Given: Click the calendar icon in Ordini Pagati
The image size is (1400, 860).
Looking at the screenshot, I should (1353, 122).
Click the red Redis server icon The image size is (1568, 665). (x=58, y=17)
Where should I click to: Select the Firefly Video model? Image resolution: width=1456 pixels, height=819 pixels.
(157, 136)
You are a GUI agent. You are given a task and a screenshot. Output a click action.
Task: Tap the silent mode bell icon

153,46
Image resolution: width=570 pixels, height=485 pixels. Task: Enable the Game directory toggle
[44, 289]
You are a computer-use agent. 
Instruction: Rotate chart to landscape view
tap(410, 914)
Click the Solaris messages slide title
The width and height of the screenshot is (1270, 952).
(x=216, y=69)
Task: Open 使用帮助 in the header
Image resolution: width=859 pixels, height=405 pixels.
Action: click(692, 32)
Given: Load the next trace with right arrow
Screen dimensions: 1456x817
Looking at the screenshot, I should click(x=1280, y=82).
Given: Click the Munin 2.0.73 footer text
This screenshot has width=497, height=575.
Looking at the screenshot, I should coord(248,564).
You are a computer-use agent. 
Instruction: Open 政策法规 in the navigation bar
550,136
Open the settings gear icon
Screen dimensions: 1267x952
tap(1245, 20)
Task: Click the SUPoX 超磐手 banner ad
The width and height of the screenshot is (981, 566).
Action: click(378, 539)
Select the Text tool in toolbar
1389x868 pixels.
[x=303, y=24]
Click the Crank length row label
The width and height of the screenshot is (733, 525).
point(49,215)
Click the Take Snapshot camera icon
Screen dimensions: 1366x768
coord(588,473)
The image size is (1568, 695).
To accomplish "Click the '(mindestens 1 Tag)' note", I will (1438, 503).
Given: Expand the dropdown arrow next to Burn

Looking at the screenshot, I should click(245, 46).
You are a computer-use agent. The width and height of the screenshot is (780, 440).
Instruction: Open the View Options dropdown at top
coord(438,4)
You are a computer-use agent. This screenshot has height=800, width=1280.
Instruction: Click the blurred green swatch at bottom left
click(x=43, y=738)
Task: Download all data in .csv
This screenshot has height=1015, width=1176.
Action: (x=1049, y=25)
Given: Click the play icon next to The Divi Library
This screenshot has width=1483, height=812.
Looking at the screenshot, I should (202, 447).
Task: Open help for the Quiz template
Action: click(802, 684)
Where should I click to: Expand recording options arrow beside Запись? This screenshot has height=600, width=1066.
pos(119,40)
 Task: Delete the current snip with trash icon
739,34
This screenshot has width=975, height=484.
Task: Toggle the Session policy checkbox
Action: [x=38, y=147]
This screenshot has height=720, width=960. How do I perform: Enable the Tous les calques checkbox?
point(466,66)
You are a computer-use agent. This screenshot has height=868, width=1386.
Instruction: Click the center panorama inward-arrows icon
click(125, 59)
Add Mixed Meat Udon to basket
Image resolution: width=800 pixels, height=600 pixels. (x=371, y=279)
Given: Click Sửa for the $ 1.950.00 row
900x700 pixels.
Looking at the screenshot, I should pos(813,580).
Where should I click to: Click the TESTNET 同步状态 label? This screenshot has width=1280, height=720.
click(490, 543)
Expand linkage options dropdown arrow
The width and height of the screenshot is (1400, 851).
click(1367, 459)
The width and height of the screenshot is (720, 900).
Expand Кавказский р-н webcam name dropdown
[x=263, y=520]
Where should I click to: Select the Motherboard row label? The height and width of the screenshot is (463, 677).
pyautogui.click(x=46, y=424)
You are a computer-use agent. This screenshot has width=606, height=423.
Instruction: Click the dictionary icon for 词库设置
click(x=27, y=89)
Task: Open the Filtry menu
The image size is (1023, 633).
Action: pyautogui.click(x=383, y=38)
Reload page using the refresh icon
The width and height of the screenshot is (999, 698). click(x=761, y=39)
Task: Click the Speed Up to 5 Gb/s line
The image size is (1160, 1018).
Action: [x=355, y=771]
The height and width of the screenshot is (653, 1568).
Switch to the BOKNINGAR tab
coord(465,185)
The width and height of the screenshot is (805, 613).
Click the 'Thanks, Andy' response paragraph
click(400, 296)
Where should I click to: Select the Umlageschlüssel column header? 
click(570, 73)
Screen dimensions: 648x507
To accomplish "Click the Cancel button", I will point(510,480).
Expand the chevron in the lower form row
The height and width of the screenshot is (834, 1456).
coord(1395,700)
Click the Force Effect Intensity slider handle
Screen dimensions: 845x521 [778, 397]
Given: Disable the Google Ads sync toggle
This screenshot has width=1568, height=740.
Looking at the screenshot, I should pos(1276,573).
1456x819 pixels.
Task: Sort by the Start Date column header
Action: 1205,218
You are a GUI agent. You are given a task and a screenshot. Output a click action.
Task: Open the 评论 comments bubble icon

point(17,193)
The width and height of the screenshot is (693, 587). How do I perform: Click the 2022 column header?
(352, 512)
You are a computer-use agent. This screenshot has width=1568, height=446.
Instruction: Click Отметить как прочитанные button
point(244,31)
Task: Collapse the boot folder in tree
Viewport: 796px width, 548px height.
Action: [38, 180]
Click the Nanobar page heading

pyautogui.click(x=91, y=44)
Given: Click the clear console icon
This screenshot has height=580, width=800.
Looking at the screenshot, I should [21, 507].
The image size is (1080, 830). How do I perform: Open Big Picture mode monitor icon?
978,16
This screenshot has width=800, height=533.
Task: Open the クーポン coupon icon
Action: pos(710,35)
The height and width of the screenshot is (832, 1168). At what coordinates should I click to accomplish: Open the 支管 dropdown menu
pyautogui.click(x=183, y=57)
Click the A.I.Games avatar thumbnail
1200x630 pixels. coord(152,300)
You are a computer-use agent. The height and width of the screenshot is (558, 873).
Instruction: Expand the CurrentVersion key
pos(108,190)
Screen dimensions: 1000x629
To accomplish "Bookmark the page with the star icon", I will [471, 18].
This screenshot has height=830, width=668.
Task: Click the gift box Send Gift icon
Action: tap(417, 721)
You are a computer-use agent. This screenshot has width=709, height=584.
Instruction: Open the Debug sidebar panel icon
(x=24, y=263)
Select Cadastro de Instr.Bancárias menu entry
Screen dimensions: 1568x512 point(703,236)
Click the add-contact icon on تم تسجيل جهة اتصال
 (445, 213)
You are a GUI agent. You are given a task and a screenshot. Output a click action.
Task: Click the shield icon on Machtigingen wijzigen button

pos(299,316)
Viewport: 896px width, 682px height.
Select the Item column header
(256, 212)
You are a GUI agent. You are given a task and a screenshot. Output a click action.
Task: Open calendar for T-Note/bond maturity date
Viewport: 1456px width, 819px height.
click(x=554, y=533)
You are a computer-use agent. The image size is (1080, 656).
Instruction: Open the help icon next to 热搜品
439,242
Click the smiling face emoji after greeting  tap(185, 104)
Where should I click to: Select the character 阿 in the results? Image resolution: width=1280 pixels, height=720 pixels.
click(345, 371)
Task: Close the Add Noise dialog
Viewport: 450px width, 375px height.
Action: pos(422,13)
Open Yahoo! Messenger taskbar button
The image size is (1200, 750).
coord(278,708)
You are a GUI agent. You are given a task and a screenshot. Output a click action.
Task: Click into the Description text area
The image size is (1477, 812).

#### Directive:
Format every line of the records above as a Markdown table with two columns, Row and Line, giving a running row number and the line itself, and skip blank lines.

#### Written solution:
| Row | Line |
|---|---|
| 1 | Given: Click the calendar icon in Ordini Pagati |
| 2 | The image size is (1400, 860). |
| 3 | Looking at the screenshot, I should (1353, 122). |
| 4 | Click the red Redis server icon The image size is (1568, 665). (x=58, y=17) |
| 5 | Where should I click to: Select the Firefly Video model? Image resolution: width=1456 pixels, height=819 pixels. |
| 6 | (157, 136) |
| 7 | You are a GUI agent. You are given a task and a screenshot. Output a click action. |
| 8 | Task: Tap the silent mode bell icon |
| 9 | 153,46 |
| 10 | Image resolution: width=570 pixels, height=485 pixels. Task: Enable the Game directory toggle |
| 11 | [44, 289] |
| 12 | You are a computer-use agent.  |
| 13 | Instruction: Rotate chart to landscape view |
| 14 | tap(410, 914) |
| 15 | Click the Solaris messages slide title |
| 16 | The width and height of the screenshot is (1270, 952). |
| 17 | (x=216, y=69) |
| 18 | Task: Open 使用帮助 in the header |
| 19 | Image resolution: width=859 pixels, height=405 pixels. |
| 20 | Action: click(692, 32) |
| 21 | Given: Load the next trace with right arrow |
| 22 | Screen dimensions: 1456x817 |
| 23 | Looking at the screenshot, I should click(x=1280, y=82). |
| 24 | Given: Click the Munin 2.0.73 footer text |
| 25 | This screenshot has width=497, height=575. |
| 26 | Looking at the screenshot, I should coord(248,564). |
| 27 | You are a computer-use agent.  |
| 28 | Instruction: Open 政策法规 in the navigation bar |
| 29 | 550,136 |
| 30 | Open the settings gear icon |
| 31 | Screen dimensions: 1267x952 |
| 32 | tap(1245, 20) |
| 33 | Task: Click the SUPoX 超磐手 banner ad |
| 34 | The width and height of the screenshot is (981, 566). |
| 35 | Action: click(378, 539) |
| 36 | Select the Text tool in toolbar |
| 37 | 1389x868 pixels. |
| 38 | [x=303, y=24] |
| 39 | Click the Crank length row label |
| 40 | The width and height of the screenshot is (733, 525). |
| 41 | point(49,215) |
| 42 | Click the Take Snapshot camera icon |
| 43 | Screen dimensions: 1366x768 |
| 44 | coord(588,473) |
| 45 | The image size is (1568, 695). |
| 46 | To accomplish "Click the '(mindestens 1 Tag)' note", I will (1438, 503). |
| 47 | Given: Expand the dropdown arrow next to Burn |
| 48 | Looking at the screenshot, I should click(245, 46). |
| 49 | You are a computer-use agent. The width and height of the screenshot is (780, 440). |
| 50 | Instruction: Open the View Options dropdown at top |
| 51 | coord(438,4) |
| 52 | You are a computer-use agent. This screenshot has height=800, width=1280. |
| 53 | Instruction: Click the blurred green swatch at bottom left |
| 54 | click(x=43, y=738) |
| 55 | Task: Download all data in .csv |
| 56 | This screenshot has height=1015, width=1176. |
| 57 | Action: (x=1049, y=25) |
| 58 | Given: Click the play icon next to The Divi Library |
| 59 | This screenshot has width=1483, height=812. |
| 60 | Looking at the screenshot, I should (202, 447). |
| 61 | Task: Open help for the Quiz template |
| 62 | Action: click(802, 684) |
| 63 | Where should I click to: Expand recording options arrow beside Запись? This screenshot has height=600, width=1066. |
| 64 | pos(119,40) |
| 65 |  Task: Delete the current snip with trash icon |
| 66 | 739,34 |
| 67 | This screenshot has width=975, height=484. |
| 68 | Task: Toggle the Session policy checkbox |
| 69 | Action: [x=38, y=147] |
| 70 | This screenshot has height=720, width=960. How do I perform: Enable the Tous les calques checkbox? |
| 71 | point(466,66) |
| 72 | You are a computer-use agent. This screenshot has height=868, width=1386. |
| 73 | Instruction: Click the center panorama inward-arrows icon |
| 74 | click(125, 59) |
| 75 | Add Mixed Meat Udon to basket |
| 76 | Image resolution: width=800 pixels, height=600 pixels. (x=371, y=279) |
| 77 | Given: Click Sửa for the $ 1.950.00 row |
| 78 | 900x700 pixels. |
| 79 | Looking at the screenshot, I should pos(813,580). |
| 80 | Where should I click to: Click the TESTNET 同步状态 label? This screenshot has width=1280, height=720. |
| 81 | click(490, 543) |
| 82 | Expand linkage options dropdown arrow |
| 83 | The width and height of the screenshot is (1400, 851). |
| 84 | click(1367, 459) |
| 85 | The width and height of the screenshot is (720, 900). |
| 86 | Expand Кавказский р-н webcam name dropdown |
| 87 | [x=263, y=520] |
| 88 | Where should I click to: Select the Motherboard row label? The height and width of the screenshot is (463, 677). |
| 89 | pyautogui.click(x=46, y=424) |
| 90 | You are a computer-use agent. This screenshot has width=606, height=423. |
| 91 | Instruction: Click the dictionary icon for 词库设置 |
| 92 | click(x=27, y=89) |
| 93 | Task: Open the Filtry menu |
| 94 | The image size is (1023, 633). |
| 95 | Action: pyautogui.click(x=383, y=38) |
| 96 | Reload page using the refresh icon |
| 97 | The width and height of the screenshot is (999, 698). click(x=761, y=39) |
| 98 | Task: Click the Speed Up to 5 Gb/s line |
| 99 | The image size is (1160, 1018). |
| 100 | Action: [x=355, y=771] |
| 101 | The height and width of the screenshot is (653, 1568). |
| 102 | Switch to the BOKNINGAR tab |
| 103 | coord(465,185) |
| 104 | The width and height of the screenshot is (805, 613). |
| 105 | Click the 'Thanks, Andy' response paragraph |
| 106 | click(400, 296) |
| 107 | Where should I click to: Select the Umlageschlüssel column header?  |
| 108 | click(570, 73) |
| 109 | Screen dimensions: 648x507 |
| 110 | To accomplish "Click the Cancel button", I will point(510,480). |
| 111 | Expand the chevron in the lower form row |
| 112 | The height and width of the screenshot is (834, 1456). |
| 113 | coord(1395,700) |
| 114 | Click the Force Effect Intensity slider handle |
| 115 | Screen dimensions: 845x521 [778, 397] |
| 116 | Given: Disable the Google Ads sync toggle |
| 117 | This screenshot has width=1568, height=740. |
| 118 | Looking at the screenshot, I should pos(1276,573). |
| 119 | 1456x819 pixels. |
| 120 | Task: Sort by the Start Date column header |
| 121 | Action: 1205,218 |
| 122 | You are a GUI agent. You are given a task and a screenshot. Output a click action. |
| 123 | Task: Open the 评论 comments bubble icon |
| 124 | point(17,193) |
| 125 | The width and height of the screenshot is (693, 587). How do I perform: Click the 2022 column header? |
| 126 | (352, 512) |
| 127 | You are a computer-use agent. This screenshot has width=1568, height=446. |
| 128 | Instruction: Click Отметить как прочитанные button |
| 129 | point(244,31) |
| 130 | Task: Collapse the boot folder in tree |
| 131 | Viewport: 796px width, 548px height. |
| 132 | Action: [38, 180] |
| 133 | Click the Nanobar page heading |
| 134 | pyautogui.click(x=91, y=44) |
| 135 | Given: Click the clear console icon |
| 136 | This screenshot has height=580, width=800. |
| 137 | Looking at the screenshot, I should [21, 507]. |
| 138 | The image size is (1080, 830). How do I perform: Open Big Picture mode monitor icon? |
| 139 | 978,16 |
| 140 | This screenshot has width=800, height=533. |
| 141 | Task: Open the クーポン coupon icon |
| 142 | Action: pos(710,35) |
| 143 | The height and width of the screenshot is (832, 1168). At what coordinates should I click to accomplish: Open the 支管 dropdown menu |
| 144 | pyautogui.click(x=183, y=57) |
| 145 | Click the A.I.Games avatar thumbnail |
| 146 | 1200x630 pixels. coord(152,300) |
| 147 | You are a computer-use agent. The height and width of the screenshot is (558, 873). |
| 148 | Instruction: Expand the CurrentVersion key |
| 149 | pos(108,190) |
| 150 | Screen dimensions: 1000x629 |
| 151 | To accomplish "Bookmark the page with the star icon", I will [471, 18]. |
| 152 | This screenshot has height=830, width=668. |
| 153 | Task: Click the gift box Send Gift icon |
| 154 | Action: tap(417, 721) |
| 155 | You are a computer-use agent. This screenshot has width=709, height=584. |
| 156 | Instruction: Open the Debug sidebar panel icon |
| 157 | (x=24, y=263) |
| 158 | Select Cadastro de Instr.Bancárias menu entry |
| 159 | Screen dimensions: 1568x512 point(703,236) |
| 160 | Click the add-contact icon on تم تسجيل جهة اتصال |
| 161 |  (445, 213) |
| 162 | You are a GUI agent. You are given a task and a screenshot. Output a click action. |
| 163 | Task: Click the shield icon on Machtigingen wijzigen button |
| 164 | pos(299,316) |
| 165 | Viewport: 896px width, 682px height. |
| 166 | Select the Item column header |
| 167 | (256, 212) |
| 168 | You are a GUI agent. You are given a task and a screenshot. Output a click action. |
| 169 | Task: Open calendar for T-Note/bond maturity date |
| 170 | Viewport: 1456px width, 819px height. |
| 171 | click(x=554, y=533) |
| 172 | You are a computer-use agent. The image size is (1080, 656). |
| 173 | Instruction: Open the help icon next to 热搜品 |
| 174 | 439,242 |
| 175 | Click the smiling face emoji after greeting  tap(185, 104) |
| 176 | Where should I click to: Select the character 阿 in the results? Image resolution: width=1280 pixels, height=720 pixels. |
| 177 | click(345, 371) |
| 178 | Task: Close the Add Noise dialog |
| 179 | Viewport: 450px width, 375px height. |
| 180 | Action: pos(422,13) |
| 181 | Open Yahoo! Messenger taskbar button |
| 182 | The image size is (1200, 750). |
| 183 | coord(278,708) |
| 184 | You are a GUI agent. You are given a task and a screenshot. Output a click action. |
| 185 | Task: Click into the Description text area |
| 186 | The image size is (1477, 812). |